*WHAT THE TASK ASKS:*
For the entries below, count the lines that contain the word "Select" and reply with that number only.

*DATA PROVIDED:*
* * * * *
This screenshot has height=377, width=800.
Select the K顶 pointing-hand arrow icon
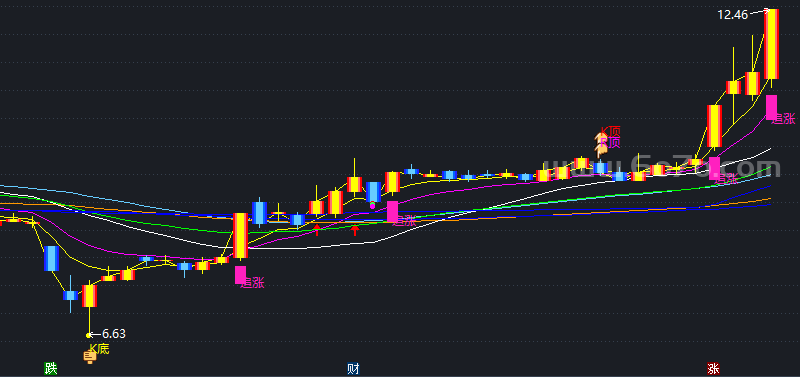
* * * * *
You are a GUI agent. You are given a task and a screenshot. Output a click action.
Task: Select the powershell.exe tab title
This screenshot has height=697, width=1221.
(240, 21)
* * * * *
*YOUR RESPONSE:*
2